# spontaneous switch operation



## daleb (Dec 19, 2008)

Hi all: I've been laying track and roadbed for my main line and have experienced a mysterious (to me) problem. I have both manual and remote switchs, some LGB and others Aristocraft. None of the switches are hooked up to power yet. One of the Aristocraft switches will, on occasion, spontaneously be thrown as a locomotive approaches. There is no wires connected to the switch and I would think therefore it should not switch on its own. What is happening and is there a cure? I am electrically challanged so anything beyond a 4th grade explanation may go over my head. Thanks, Dale OBTW the track is only temporarily installed and none of the pieces are permanently connected to one another.


----------



## Torby (Jan 2, 2008)

The lever switches as a loco approaches? Very odd. I don't think it's an electrical thing. I think I'd have to see it in action to figure it out. 

Cool avatar.


----------



## Dave F (Jan 2, 2008)

Sounds like a ghost in the machine... You didn't lay the mainling anywhere near a G scale graveyard did you?


----------



## Semper Vaporo (Jan 2, 2008)

Posted By Dave F on 12 Sep 2009 08:44 AM 
Sounds like a ghost in the machine... You didn't lay the mainling anywhere near a G scale graveyard did you? 

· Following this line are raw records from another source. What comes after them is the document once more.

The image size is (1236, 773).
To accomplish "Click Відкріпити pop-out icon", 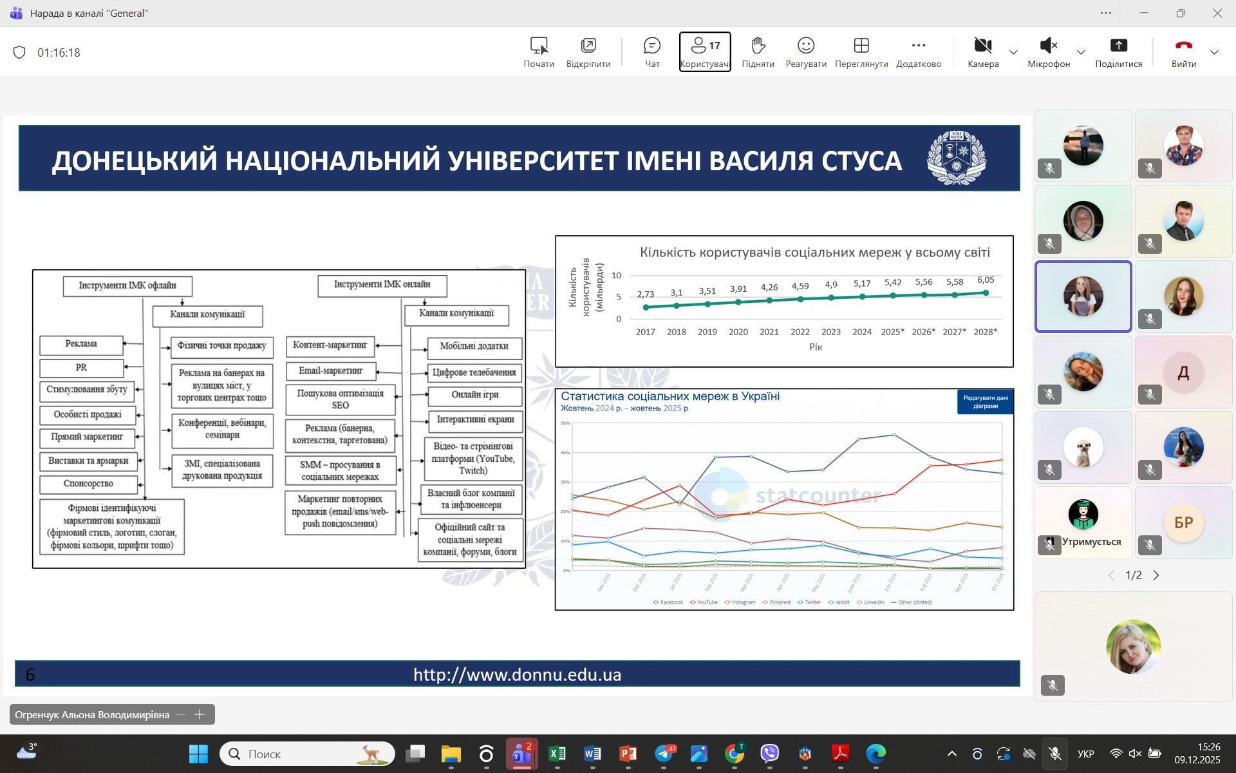I will click(588, 52).
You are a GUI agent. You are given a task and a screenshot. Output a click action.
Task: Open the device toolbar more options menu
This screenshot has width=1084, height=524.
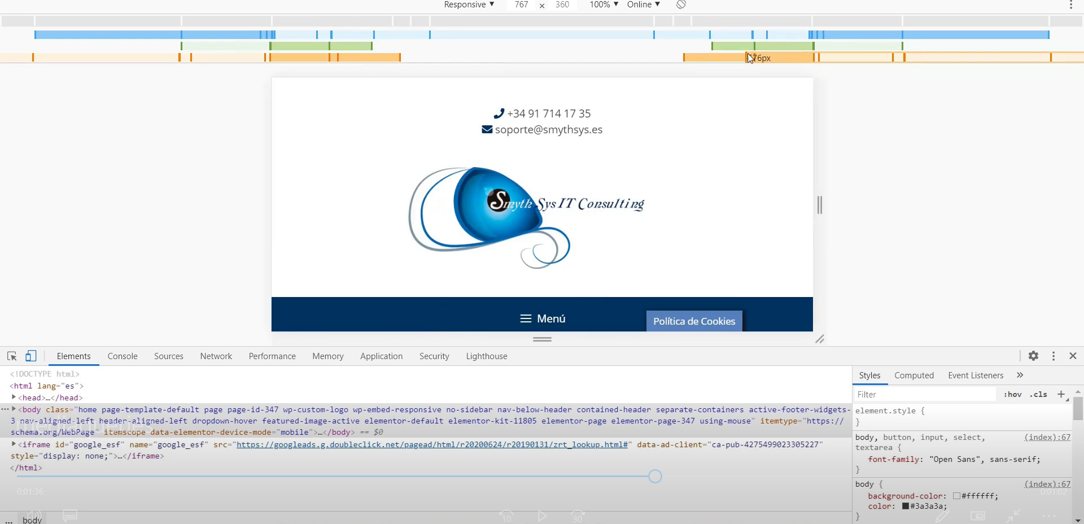(1071, 5)
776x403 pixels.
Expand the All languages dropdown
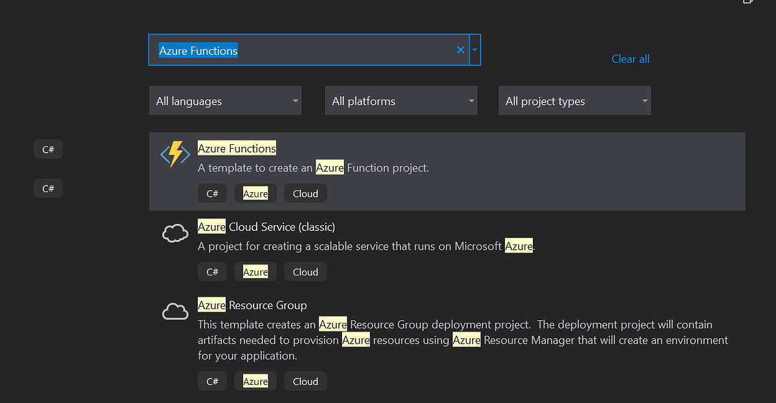pos(225,101)

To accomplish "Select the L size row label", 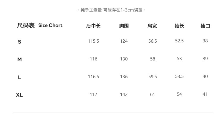I will point(20,77).
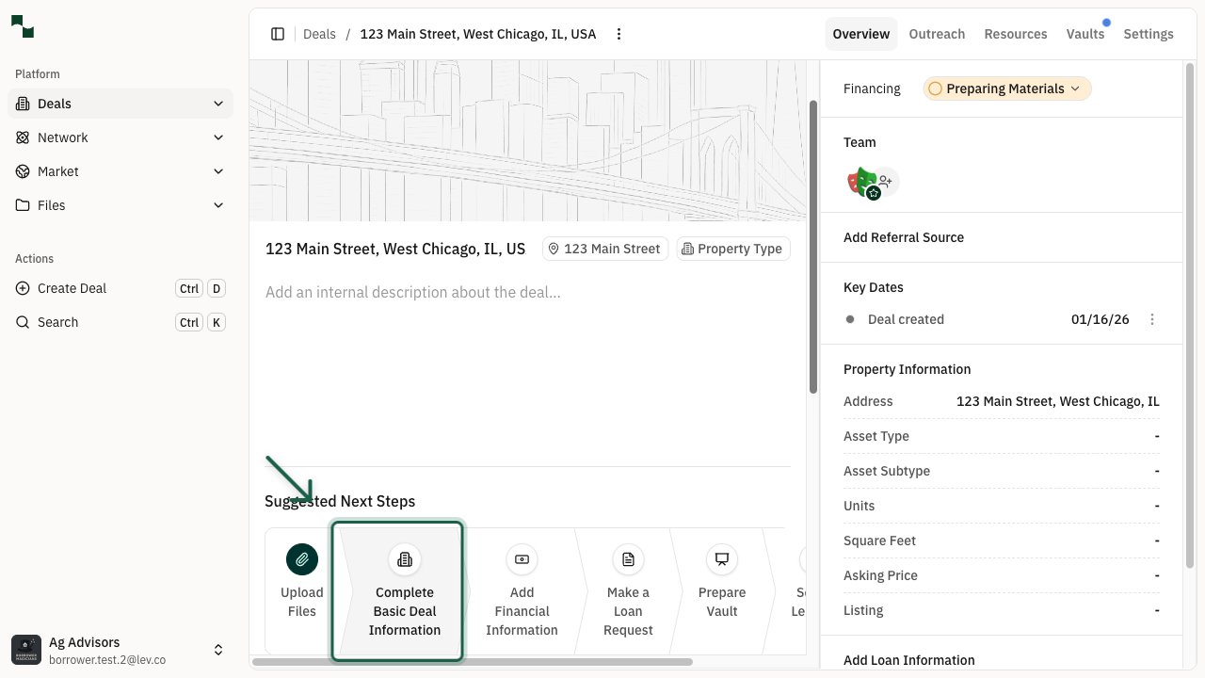Select the Property Type chip
The image size is (1205, 678).
point(732,249)
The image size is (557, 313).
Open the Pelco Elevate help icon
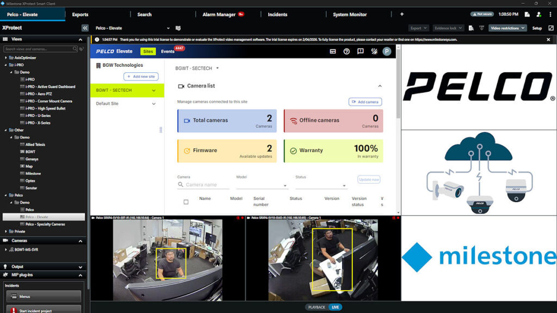[346, 51]
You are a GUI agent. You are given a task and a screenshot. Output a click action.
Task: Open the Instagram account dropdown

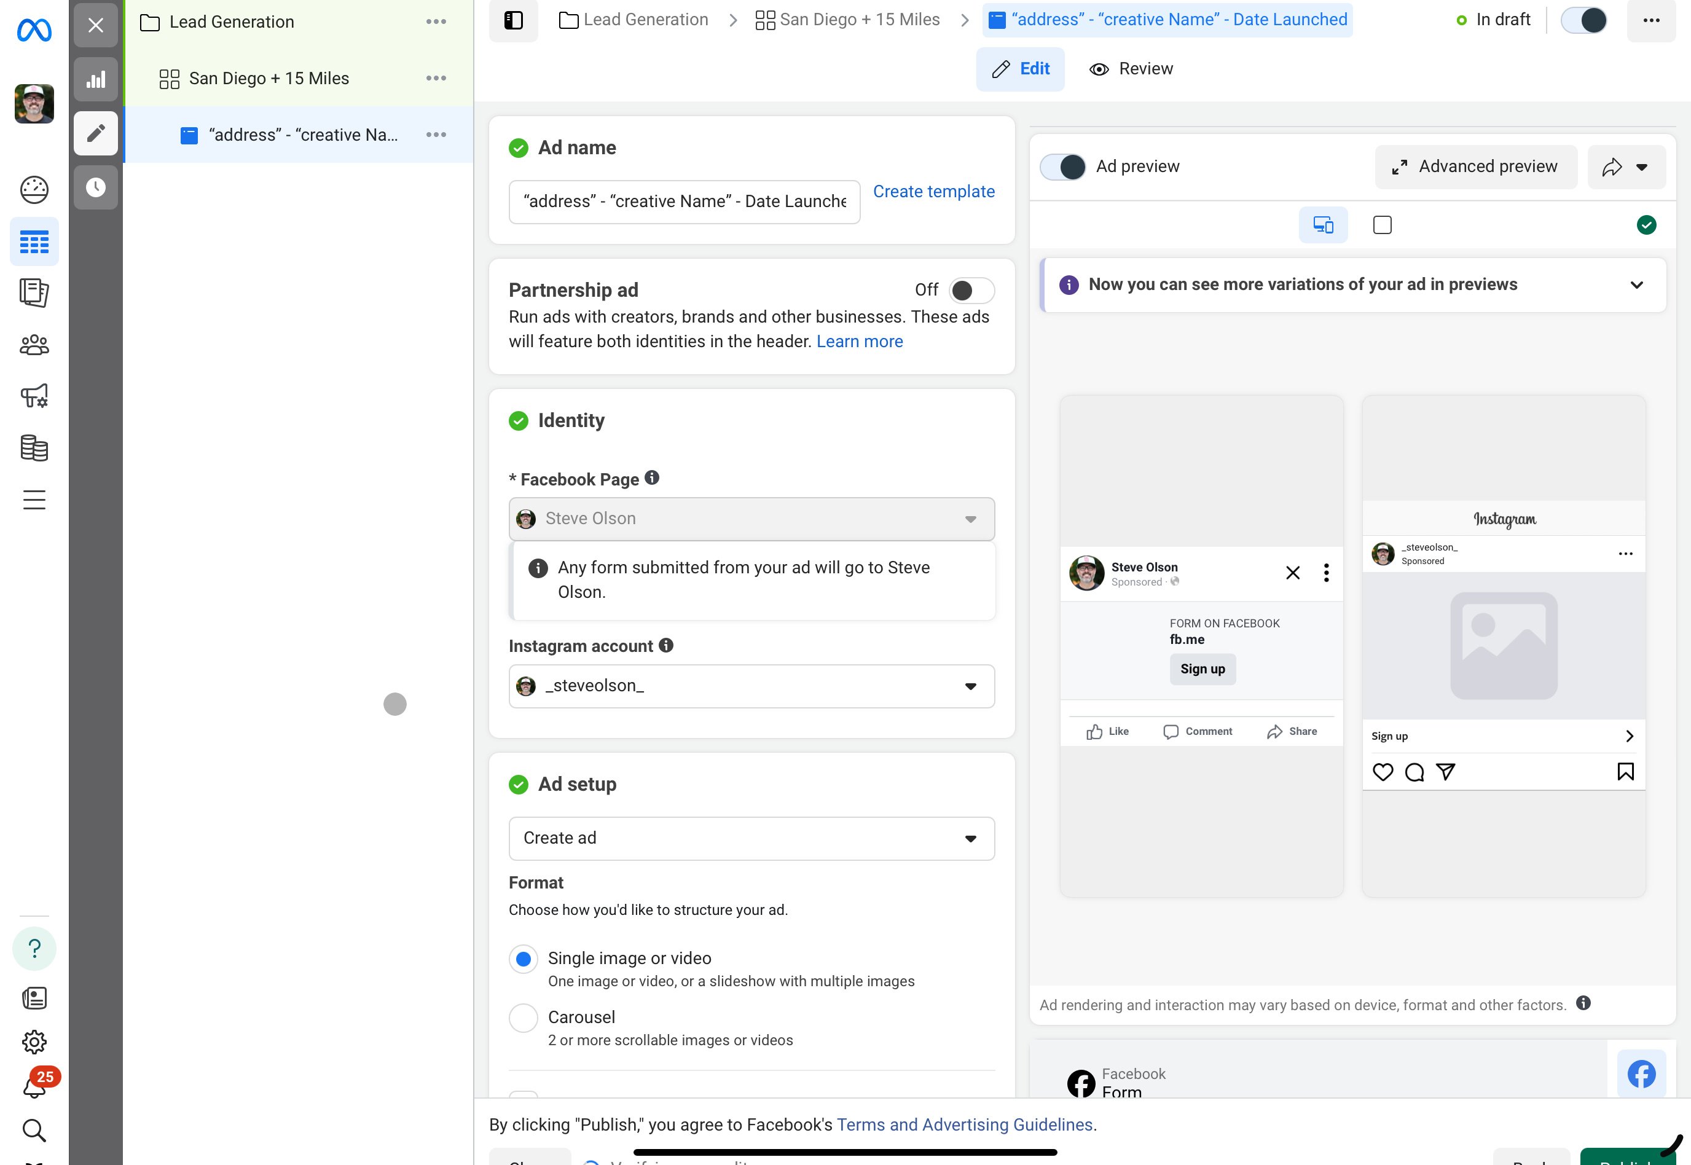[751, 686]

I'd say that you must be running a track powered train and that the switch has an intermittant electrical short that vibration of the approaching train is causing power to be applied to the switch motor. How else could it get power to operate if, like you say, you have not hooked up power to the switch?


----------



## daleb (Dec 19, 2008)

Thanks for the advise. Since the switch will be used manually anyway, I'll disable it totally and see if that solves the problem.


----------



## Torby (Jan 2, 2008)

I think it must be aliens.


----------



## Semper Vaporo (Jan 2, 2008)

Posted By Torby on 12 Sep 2009 12:39 PM 
I think it must be aliens. 

Do you suppose they have green cards? Or are they possibly illegal aliens?


----------